══ PROVIDED ENTRIES

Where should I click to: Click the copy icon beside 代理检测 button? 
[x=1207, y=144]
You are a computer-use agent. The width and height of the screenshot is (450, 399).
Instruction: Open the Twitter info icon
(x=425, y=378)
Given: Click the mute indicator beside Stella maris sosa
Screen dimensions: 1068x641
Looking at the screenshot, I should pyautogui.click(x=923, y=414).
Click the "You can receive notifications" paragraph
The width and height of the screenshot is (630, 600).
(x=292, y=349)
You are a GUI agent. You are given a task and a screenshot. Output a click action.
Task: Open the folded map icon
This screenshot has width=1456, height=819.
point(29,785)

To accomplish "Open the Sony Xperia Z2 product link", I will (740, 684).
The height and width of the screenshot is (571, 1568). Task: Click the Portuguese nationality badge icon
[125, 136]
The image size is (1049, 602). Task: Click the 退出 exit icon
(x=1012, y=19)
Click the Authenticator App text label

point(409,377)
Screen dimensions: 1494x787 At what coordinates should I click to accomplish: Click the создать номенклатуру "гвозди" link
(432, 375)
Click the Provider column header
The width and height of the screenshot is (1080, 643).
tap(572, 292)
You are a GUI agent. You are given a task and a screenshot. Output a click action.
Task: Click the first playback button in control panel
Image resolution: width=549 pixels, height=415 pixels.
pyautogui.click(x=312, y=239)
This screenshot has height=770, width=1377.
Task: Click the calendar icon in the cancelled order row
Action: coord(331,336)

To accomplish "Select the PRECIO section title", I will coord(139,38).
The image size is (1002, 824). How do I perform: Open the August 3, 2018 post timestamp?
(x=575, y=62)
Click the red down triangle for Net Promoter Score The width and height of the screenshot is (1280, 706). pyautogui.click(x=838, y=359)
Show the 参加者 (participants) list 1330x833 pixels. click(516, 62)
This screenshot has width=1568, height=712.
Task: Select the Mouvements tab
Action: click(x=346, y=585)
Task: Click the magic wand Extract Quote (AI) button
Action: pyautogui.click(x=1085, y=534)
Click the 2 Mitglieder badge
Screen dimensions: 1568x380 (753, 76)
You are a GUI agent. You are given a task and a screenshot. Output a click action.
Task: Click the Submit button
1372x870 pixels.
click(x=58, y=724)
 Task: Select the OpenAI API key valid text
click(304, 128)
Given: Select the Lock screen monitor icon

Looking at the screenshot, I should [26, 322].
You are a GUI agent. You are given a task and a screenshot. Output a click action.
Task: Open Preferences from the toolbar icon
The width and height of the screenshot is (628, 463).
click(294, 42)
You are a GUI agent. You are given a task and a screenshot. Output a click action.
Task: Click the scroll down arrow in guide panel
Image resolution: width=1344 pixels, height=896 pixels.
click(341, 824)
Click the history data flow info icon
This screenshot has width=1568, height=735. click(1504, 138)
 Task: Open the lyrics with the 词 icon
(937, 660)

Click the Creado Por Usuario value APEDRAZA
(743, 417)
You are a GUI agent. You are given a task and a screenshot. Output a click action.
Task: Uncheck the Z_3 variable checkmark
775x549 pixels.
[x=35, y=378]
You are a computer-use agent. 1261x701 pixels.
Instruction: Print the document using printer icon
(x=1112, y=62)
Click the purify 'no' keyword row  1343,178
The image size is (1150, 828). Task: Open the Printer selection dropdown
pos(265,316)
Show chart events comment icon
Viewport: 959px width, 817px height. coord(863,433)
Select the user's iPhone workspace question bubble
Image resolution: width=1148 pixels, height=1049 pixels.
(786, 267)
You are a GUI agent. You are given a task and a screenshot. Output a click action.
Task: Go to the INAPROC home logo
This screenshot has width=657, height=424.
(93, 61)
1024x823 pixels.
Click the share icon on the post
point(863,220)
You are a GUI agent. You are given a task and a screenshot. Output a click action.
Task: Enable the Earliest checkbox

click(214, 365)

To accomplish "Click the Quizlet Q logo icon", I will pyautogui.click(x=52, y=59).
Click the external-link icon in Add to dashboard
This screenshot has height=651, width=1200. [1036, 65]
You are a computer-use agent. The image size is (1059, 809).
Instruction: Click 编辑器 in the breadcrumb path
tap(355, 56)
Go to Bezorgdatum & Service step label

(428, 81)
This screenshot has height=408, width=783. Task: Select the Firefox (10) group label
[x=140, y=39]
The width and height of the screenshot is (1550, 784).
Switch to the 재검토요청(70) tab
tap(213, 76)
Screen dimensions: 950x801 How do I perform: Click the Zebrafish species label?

════

EXERCISE:
Each line of the records above must be copied exactly.

COMPLETED TASK:
Where should I click to: Click the copy icon beside 代理检测 button? 
[x=1207, y=144]
You are a computer-use agent. The width and height of the screenshot is (450, 399).
Instruction: Open the Twitter info icon
(x=425, y=378)
Given: Click the mute indicator beside Stella maris sosa
Screen dimensions: 1068x641
Looking at the screenshot, I should pyautogui.click(x=923, y=414).
Click the "You can receive notifications" paragraph
The width and height of the screenshot is (630, 600).
(x=292, y=349)
You are a GUI agent. You are given a task and a screenshot. Output a click action.
Task: Open the folded map icon
This screenshot has width=1456, height=819.
point(29,785)

To accomplish "Open the Sony Xperia Z2 product link", I will (740, 684).
The height and width of the screenshot is (571, 1568). Task: Click the Portuguese nationality badge icon
[125, 136]
The image size is (1049, 602). Task: Click the 退出 exit icon
(x=1012, y=19)
Click the Authenticator App text label

point(409,377)
Screen dimensions: 1494x787 At what coordinates should I click to accomplish: Click the создать номенклатуру "гвозди" link
(432, 375)
Click the Provider column header
The width and height of the screenshot is (1080, 643).
tap(572, 292)
You are a GUI agent. You are given a task and a screenshot. Output a click action.
Task: Click the first playback button in control panel
Image resolution: width=549 pixels, height=415 pixels.
pyautogui.click(x=312, y=239)
This screenshot has height=770, width=1377.
Task: Click the calendar icon in the cancelled order row
Action: coord(331,336)

To accomplish "Select the PRECIO section title", I will coord(139,38).
The image size is (1002, 824). How do I perform: Open the August 3, 2018 post timestamp?
(x=575, y=62)
Click the red down triangle for Net Promoter Score The width and height of the screenshot is (1280, 706). pyautogui.click(x=838, y=359)
Show the 参加者 (participants) list 1330x833 pixels. click(516, 62)
This screenshot has width=1568, height=712.
Task: Select the Mouvements tab
Action: click(x=346, y=585)
Task: Click the magic wand Extract Quote (AI) button
Action: pyautogui.click(x=1085, y=534)
Click the 2 Mitglieder badge
Screen dimensions: 1568x380 (753, 76)
You are a GUI agent. You are given a task and a screenshot. Output a click action.
Task: Click the Submit button
1372x870 pixels.
click(x=58, y=724)
 Task: Select the OpenAI API key valid text
click(304, 128)
Given: Select the Lock screen monitor icon

Looking at the screenshot, I should [26, 322].
You are a GUI agent. You are given a task and a screenshot. Output a click action.
Task: Open Preferences from the toolbar icon
The width and height of the screenshot is (628, 463).
click(294, 42)
You are a GUI agent. You are given a task and a screenshot. Output a click action.
Task: Click the scroll down arrow in guide panel
Image resolution: width=1344 pixels, height=896 pixels.
click(341, 824)
Click the history data flow info icon
This screenshot has width=1568, height=735. click(1504, 138)
 Task: Open the lyrics with the 词 icon
(937, 660)

Click the Creado Por Usuario value APEDRAZA
(743, 417)
You are a GUI agent. You are given a task and a screenshot. Output a click action.
Task: Uncheck the Z_3 variable checkmark
775x549 pixels.
[x=35, y=378]
You are a computer-use agent. 1261x701 pixels.
Instruction: Print the document using printer icon
(x=1112, y=62)
Click the purify 'no' keyword row  1343,178
The image size is (1150, 828). Task: Open the Printer selection dropdown
pos(265,316)
Show chart events comment icon
Viewport: 959px width, 817px height. coord(863,433)
Select the user's iPhone workspace question bubble
Image resolution: width=1148 pixels, height=1049 pixels.
(786, 267)
You are a GUI agent. You are given a task and a screenshot. Output a click action.
Task: Go to the INAPROC home logo
This screenshot has width=657, height=424.
(93, 61)
1024x823 pixels.
Click the share icon on the post
point(863,220)
You are a GUI agent. You are given a task and a screenshot. Output a click action.
Task: Enable the Earliest checkbox

click(214, 365)

To accomplish "Click the Quizlet Q logo icon", I will pyautogui.click(x=52, y=59).
Click the external-link icon in Add to dashboard
This screenshot has height=651, width=1200. [1036, 65]
You are a computer-use agent. The image size is (1059, 809).
Instruction: Click 编辑器 in the breadcrumb path
tap(355, 56)
Go to Bezorgdatum & Service step label

(428, 81)
This screenshot has height=408, width=783. Task: Select the Firefox (10) group label
[x=140, y=39]
The width and height of the screenshot is (1550, 784).
Switch to the 재검토요청(70) tab
tap(213, 76)
Screen dimensions: 950x801 How do I perform: Click the Zebrafish species label?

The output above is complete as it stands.